With further reference to THE FIGURE, the external dimming circuit 16 controls the intensity of the lamp. As noted earlier, the external dimming circuit 16 is electronically isolated from the ballast 12, that is, the dimming circuit 16 is referenced to ground G2. In the depicted embodiment the dimming circuit 16 includes the secondary winding 14 a of the isolation transformer 14, the AC/DC converter 18 and the variable resistor 20. The AC/DC converter 18 preferably includes a full wave bridge rectifier 22 that includes rectifying diodes 22 a, 22 b, 22 c, and 22 d. The diodes 22 a-d can be typical p-n junction diodes, or for better forward voltage characteristics, they could be Schottky diodes. The rectifier 22 receives the AC input from the inverter 12 and converts it into a DC signal. A smoothing capacitor 24 smoothes the DC signal making it more uniform. Additional smoothing and matching circuitry is also contemplated depending on the desired level of uniformity of the DC signal, tolerable amount of ripple in the signal, and the like. Alternately, the converter 18 can include a half wave rectifier. In another alternative, it could also include a tapped transformer.
The DC signal output is then provided to the variable resistor 20. The resistor 20 loads the DC output. The voltage drop seen across the resistor 20 will be proportional to the input current of the DC signal and the resistance selected. This voltage drop will then be seen across the DC terminals of the inverter 12. In an illustrative example, if the resistor 20 is selected to have a value of 5 kΩ, and the signal output from the rectifier 18 is 1 mA, then the voltage drop across the resistor will be 5 Volts. If the turns ratio of the isolation transformer 14 is 1:1, then a 5 Volt signal will appear at the DC input terminals of the inverter 12. Similarly, if the resistance of the resistor 20 is increased to 10 kΩ, (and the current remains 1 mA) then 10 Volts will appear across the resistor 20 and across the DC input terminals of the ballast inverter 12. In this manner, the voltage at the input terminals of the inverter 12 tracks the voltage established across the external variable resistor 20 in a predictable, linear fashion. The preferred range of the variable resistor 20 is about 0-20 kΩ. Although a 1:2 turns ratio on the isolation transformer 14 is preferred, other ratios are viable possibilities.

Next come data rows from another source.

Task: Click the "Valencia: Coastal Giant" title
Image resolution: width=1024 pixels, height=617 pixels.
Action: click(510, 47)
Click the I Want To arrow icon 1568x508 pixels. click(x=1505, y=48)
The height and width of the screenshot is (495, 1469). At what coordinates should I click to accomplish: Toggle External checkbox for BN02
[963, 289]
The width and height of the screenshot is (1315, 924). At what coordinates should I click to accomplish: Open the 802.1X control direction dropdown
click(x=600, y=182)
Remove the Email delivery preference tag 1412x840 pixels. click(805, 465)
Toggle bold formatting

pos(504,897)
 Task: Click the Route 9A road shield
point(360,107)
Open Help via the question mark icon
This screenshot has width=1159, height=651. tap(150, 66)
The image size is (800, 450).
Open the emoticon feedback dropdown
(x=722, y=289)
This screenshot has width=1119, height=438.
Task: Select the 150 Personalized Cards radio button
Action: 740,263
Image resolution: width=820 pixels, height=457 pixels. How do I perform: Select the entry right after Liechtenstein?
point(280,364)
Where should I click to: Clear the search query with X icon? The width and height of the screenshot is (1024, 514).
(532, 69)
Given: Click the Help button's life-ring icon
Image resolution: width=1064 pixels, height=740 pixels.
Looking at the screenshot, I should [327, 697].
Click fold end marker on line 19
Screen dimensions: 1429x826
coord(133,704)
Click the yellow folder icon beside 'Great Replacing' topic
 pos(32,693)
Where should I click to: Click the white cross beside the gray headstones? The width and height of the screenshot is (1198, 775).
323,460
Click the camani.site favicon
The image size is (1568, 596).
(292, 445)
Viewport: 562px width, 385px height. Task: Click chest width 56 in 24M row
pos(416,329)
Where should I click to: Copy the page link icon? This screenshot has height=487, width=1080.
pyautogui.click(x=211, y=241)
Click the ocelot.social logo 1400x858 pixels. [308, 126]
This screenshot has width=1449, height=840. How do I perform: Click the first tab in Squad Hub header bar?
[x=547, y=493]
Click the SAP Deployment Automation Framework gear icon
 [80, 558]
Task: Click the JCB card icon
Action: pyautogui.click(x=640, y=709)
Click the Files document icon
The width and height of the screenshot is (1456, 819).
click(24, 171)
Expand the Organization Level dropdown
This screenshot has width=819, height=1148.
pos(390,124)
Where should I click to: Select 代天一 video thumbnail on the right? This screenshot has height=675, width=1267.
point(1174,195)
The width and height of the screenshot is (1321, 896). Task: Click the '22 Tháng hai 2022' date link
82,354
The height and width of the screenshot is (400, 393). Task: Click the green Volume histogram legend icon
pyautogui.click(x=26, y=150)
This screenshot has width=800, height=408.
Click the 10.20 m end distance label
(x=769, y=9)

The inverter 12 input voltage is then used to generate a set point for a feedback control system. Changes in the external resistor 20 cause the set point to change, thereby changing the power applied to the lamp from the ballast 12. It is preferred that the DC bus is a relatively high voltage, on the order of about 400 to 500 Volts. About 450 Volts is preferred. In this embodiment, with the DC bus voltage from the current source 10 much greater than the set point voltage, the current through the variable resistor 20 has a very low sensitivity to the set point voltage and thus remains nearly constant through the set point range.
The preferred embodiment provides an accurate design for establishing a set point for the purpose of controlling the output power or output current of a ballast. The cost, complexity, and long term stability of this method are an improvement over existing methods. Linearity and precision are also improved.
In an alternate embodiment, the external resistor 20 could be replaced with a variable voltage sink. The voltage sink would also cause a linear change in the inverter input terminals which would likewise vary the set point.
The invention has been described with reference to the preferred embodiments. Obviously, modifications and alterations will occur to others upon reading and understanding the preceding detailed description. It is intended that the invention be construed as including all such modifications and alterations.